What you need to do
List every line of the data below that contains the string "accomplish", treating uppercase and lowercase letters as distinct.
START Source data
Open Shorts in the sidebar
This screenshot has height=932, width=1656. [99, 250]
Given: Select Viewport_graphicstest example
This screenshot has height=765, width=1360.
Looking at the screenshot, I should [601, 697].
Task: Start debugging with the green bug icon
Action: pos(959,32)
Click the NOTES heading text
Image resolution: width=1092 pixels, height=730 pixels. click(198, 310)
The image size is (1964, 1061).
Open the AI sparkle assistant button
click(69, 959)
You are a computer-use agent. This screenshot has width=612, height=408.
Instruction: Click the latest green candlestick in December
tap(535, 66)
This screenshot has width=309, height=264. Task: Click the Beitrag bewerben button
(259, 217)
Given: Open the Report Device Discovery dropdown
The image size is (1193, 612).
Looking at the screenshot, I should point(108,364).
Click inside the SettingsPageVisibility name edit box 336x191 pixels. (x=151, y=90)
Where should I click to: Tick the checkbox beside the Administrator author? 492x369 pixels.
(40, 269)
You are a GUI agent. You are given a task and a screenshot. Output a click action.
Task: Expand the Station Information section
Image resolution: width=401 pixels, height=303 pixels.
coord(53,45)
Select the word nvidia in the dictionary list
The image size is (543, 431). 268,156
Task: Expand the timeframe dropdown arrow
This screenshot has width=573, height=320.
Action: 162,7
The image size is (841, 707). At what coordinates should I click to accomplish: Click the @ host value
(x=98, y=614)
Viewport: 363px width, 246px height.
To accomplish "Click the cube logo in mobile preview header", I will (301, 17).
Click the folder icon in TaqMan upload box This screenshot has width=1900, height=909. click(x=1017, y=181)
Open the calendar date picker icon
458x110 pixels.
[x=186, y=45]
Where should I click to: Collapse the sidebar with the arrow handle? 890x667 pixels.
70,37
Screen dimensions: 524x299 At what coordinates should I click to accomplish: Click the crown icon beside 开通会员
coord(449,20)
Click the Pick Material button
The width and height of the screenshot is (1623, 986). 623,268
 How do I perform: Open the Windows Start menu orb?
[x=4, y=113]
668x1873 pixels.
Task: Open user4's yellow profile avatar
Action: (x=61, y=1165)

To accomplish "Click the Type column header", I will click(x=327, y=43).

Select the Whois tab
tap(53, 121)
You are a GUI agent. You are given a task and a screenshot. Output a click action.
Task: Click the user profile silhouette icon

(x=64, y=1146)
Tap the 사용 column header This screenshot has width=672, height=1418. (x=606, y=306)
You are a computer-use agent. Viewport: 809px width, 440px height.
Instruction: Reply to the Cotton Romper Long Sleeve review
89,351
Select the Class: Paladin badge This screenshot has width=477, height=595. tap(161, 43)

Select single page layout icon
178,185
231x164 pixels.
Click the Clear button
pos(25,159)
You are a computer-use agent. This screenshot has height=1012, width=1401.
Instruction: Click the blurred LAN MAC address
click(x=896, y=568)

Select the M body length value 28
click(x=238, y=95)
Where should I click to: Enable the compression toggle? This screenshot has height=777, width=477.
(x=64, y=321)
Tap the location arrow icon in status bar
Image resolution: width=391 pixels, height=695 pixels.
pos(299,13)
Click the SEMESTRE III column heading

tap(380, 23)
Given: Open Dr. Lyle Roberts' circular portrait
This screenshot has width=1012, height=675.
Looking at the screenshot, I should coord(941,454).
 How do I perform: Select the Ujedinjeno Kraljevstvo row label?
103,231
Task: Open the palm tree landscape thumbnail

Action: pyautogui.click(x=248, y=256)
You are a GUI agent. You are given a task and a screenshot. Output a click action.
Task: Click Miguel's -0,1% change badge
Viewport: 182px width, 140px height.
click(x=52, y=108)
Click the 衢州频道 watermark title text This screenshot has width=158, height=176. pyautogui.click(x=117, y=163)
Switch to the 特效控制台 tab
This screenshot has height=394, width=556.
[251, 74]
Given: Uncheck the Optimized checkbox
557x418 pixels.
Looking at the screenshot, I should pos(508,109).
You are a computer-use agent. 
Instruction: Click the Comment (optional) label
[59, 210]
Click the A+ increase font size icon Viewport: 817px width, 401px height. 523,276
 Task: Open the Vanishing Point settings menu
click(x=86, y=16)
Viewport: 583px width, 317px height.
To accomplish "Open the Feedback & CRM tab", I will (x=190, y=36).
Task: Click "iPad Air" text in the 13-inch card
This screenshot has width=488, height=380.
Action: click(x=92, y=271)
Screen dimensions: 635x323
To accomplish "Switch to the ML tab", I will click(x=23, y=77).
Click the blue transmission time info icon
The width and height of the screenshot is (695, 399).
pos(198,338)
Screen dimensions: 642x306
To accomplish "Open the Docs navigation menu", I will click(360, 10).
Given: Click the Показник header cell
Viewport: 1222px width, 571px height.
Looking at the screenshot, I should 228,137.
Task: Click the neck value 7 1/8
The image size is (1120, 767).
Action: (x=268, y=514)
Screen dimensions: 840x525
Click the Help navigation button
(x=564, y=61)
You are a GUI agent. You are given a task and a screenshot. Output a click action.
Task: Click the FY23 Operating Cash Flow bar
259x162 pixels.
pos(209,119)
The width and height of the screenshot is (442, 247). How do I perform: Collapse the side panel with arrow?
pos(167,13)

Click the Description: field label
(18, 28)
END Source data
The output
The image size is (841, 707). At what coordinates should I click to accomplish: Click the @ host value
To accomplish "Click the cube logo in mobile preview header", I will (301, 17).
Screen dimensions: 524x299 At what coordinates should I click to accomplish: Click the crown icon beside 开通会员
To accomplish "Click the Type column header", I will click(x=327, y=43).
To accomplish "Open the Feedback & CRM tab", I will (x=190, y=36).
To accomplish "Switch to the ML tab", I will click(x=23, y=77).
To accomplish "Open the Docs navigation menu", I will click(360, 10).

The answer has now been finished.